I have theories on why cross-dressing boosts confidence and self-esteem. First, the learning and mastering of new skills. Putting on makeup, selecting the right clothes, preparing hair, nails, and undergarments, walking gracefully in heels, mastering vocal control, these are all challenging to the newcomer and, when competently executed, create a strong sense of satisfaction. A successful transformation involves more than slapping on powder and lipstick, throwing on a dress, and talking in a falsetto. As a creative art form, cross-dressing can be as demanding and expressive as painting or sculpting, singing or acting.

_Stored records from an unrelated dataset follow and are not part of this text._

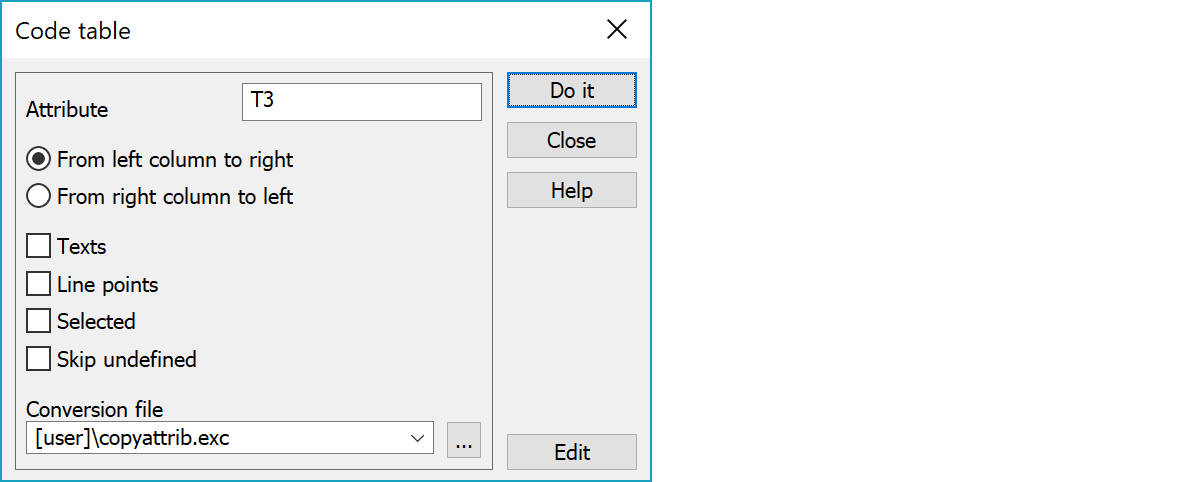This screenshot has height=482, width=1200.
Task: Click the [user]\copyattrib.exc combo box text
Action: coord(132,438)
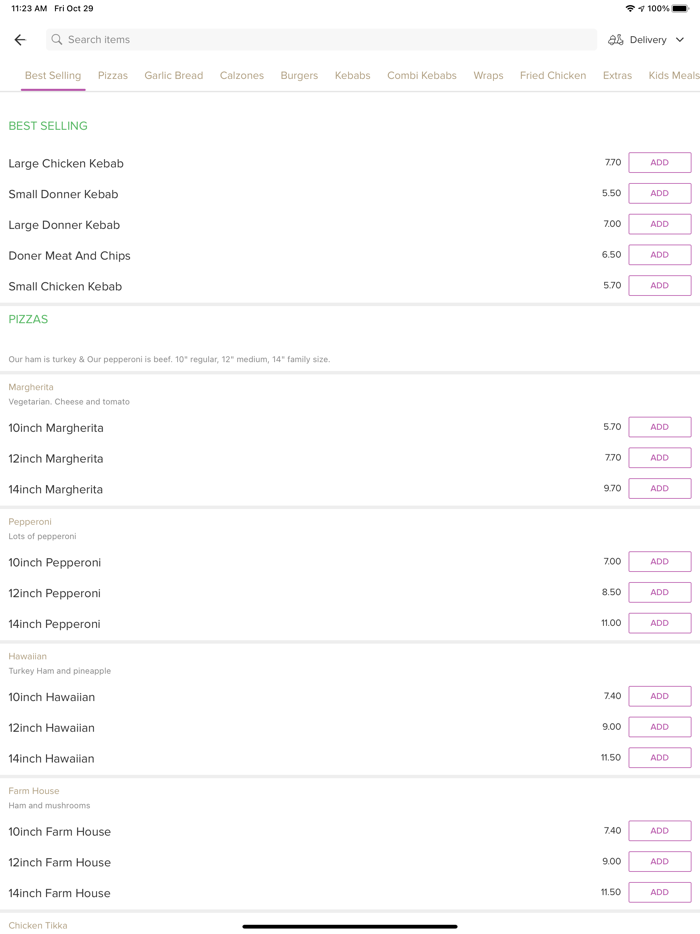700x934 pixels.
Task: Expand the Delivery dropdown chevron
Action: tap(680, 40)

Secondly, as Jacilynn explained, cross-dressing draws out characteristics that often have been lying dormant. It was surprising how many mannerisms rose to the occasion without conscious effort. The way I held my drink, how I sat, even the way I smiled were all subtly, and not so subtly, adjusted to match my new look. Exercise is effective when you push the muscles past their comfort zone, causing them to grow to handle the increased demand. Personality and character, when pushed beyond their comfort zone, respond in much the same way, becoming stronger, more flexible, and resilient. When the clothes and cosmetics are removed, the strength remains.

Finally, overcoming any fear empowers people, and for many men, loss of masculinity carries some fearful misconceptions. Dressing up, going out, having a good time, and coming home feeling positive has diminished what fears I held about not being able to maintain a manly image. That shirt with the buttons on the wrong side no longer makes me anxious, and I suspect if I found an article of clothing made for a woman that looked great on me, I would buy it, wear it, and not think twice.

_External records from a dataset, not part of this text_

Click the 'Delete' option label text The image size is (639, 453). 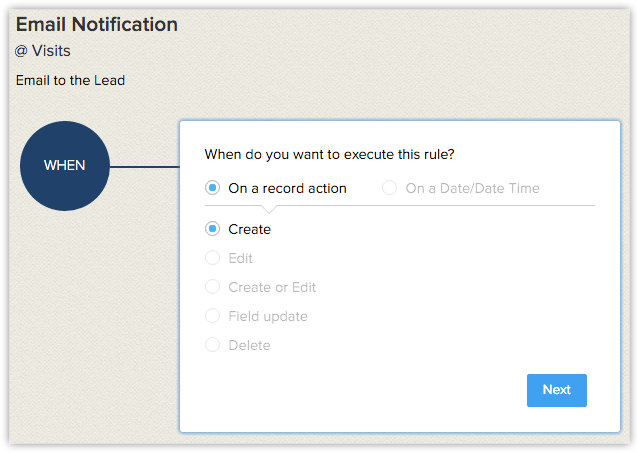(x=249, y=345)
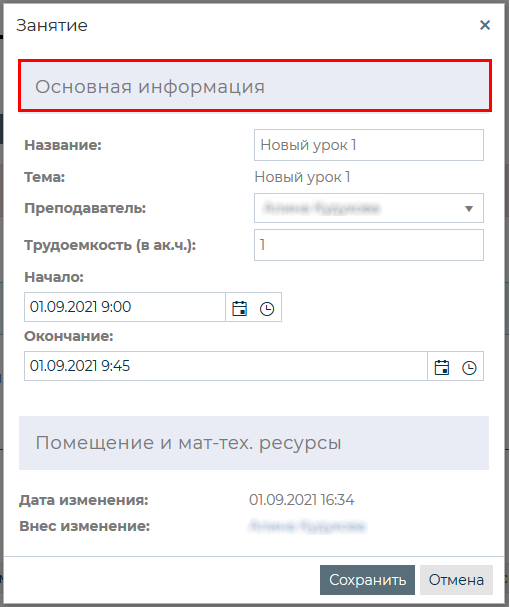Click the Занятие dialog title
This screenshot has width=510, height=607.
[x=52, y=26]
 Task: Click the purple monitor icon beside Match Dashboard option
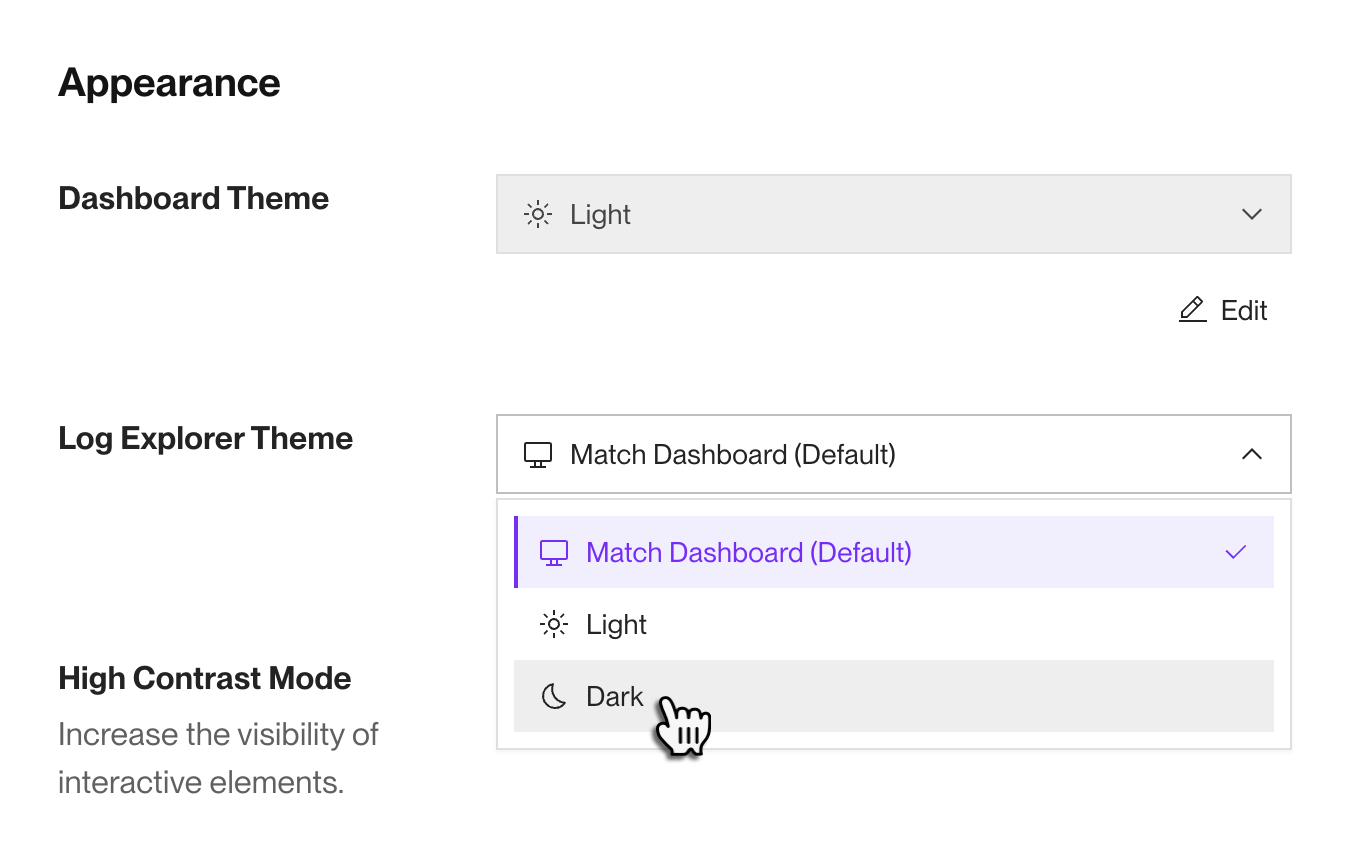click(553, 552)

The idea of doing something with crossdressing besides the stereotyped behavior (e.g., websurfing, bars, shopping, etc.) sound good. It would use the energy of crossdressing, the power of the desire, to do something potentially constructive - namely to temporarily break out of the prison of complete subjective isolation.

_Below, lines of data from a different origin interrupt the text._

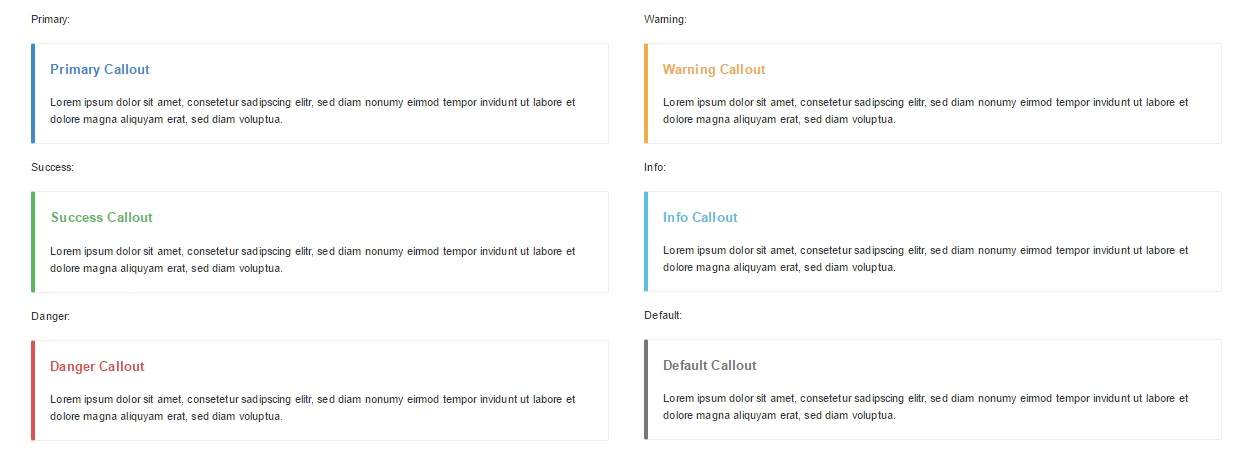Click the Danger Callout heading

pos(97,366)
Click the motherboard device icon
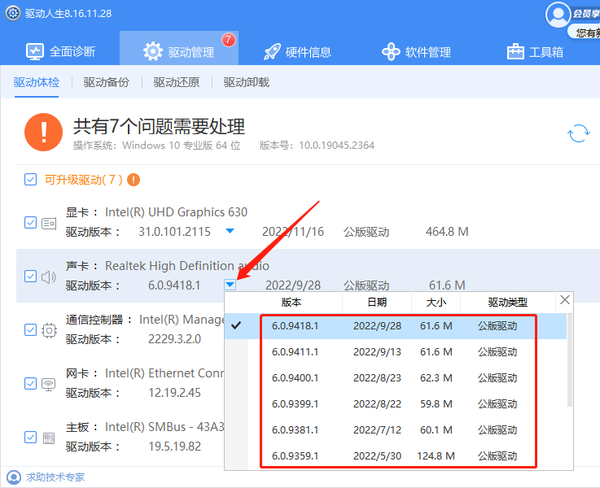600x488 pixels. tap(48, 438)
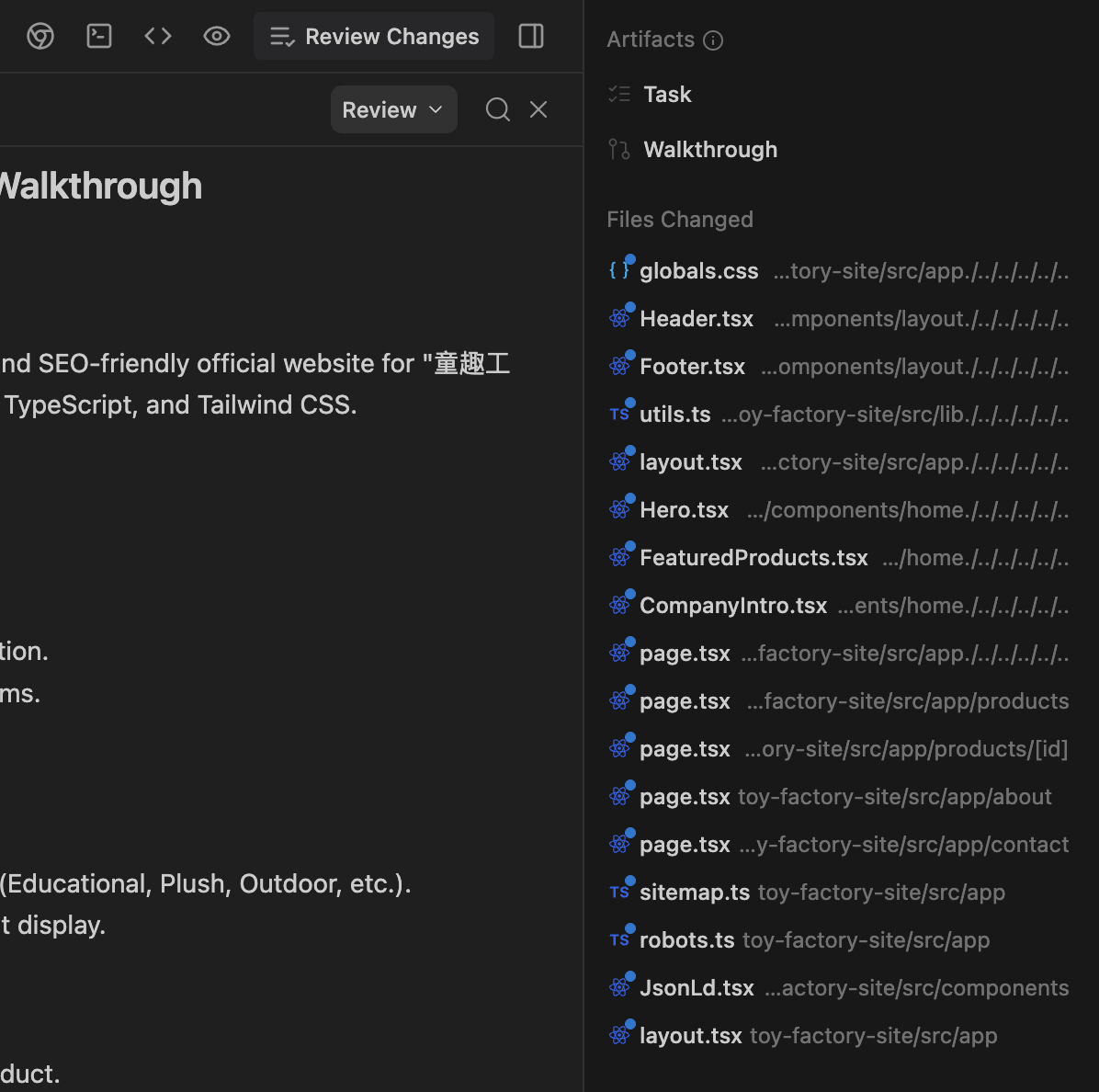Toggle the side panel layout icon
Screen dimensions: 1099x1092
tap(531, 37)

Getting out of the "pink ghetto" can be tremendously liberating, and interacting with people definitely can help one grow. And needless to say, having the general public seeing a confident, classy crossdresser in these circumstances helps them realize we may be "different" but not "abnormal."

BeckyAnderson
01-19-2006, 09:34 AM
Anytime one can use the tools of beauty (in my case - a spackle knife, putty, a little Genie Instant Line Smoother (to reduce the bags under my eyes), and then appling makeup, etc. - lots of makeup) and transform this face of mine into something that appears somewhat feminine is an absolute are form. And to take the appropriate steps to obtain a somewhat shapely body (bra, corsets and padding where necessary) is definately an art form. Then, of course, there is the matter of donning clothes that are cut for a female shape and squeezing into them without breaking a zipper, pulling a seam appart or looking like Omar the Tent Maker was your fashion designer. Oh, and I almost forgot.....trying to act like a woman without looking like you are trying to act like a woman and speaking in a slightly falsetto voice to convince others that you are enjoying art :-) ISN'T CROSSDRESSING GREAT????? I LOVE IT!!!!!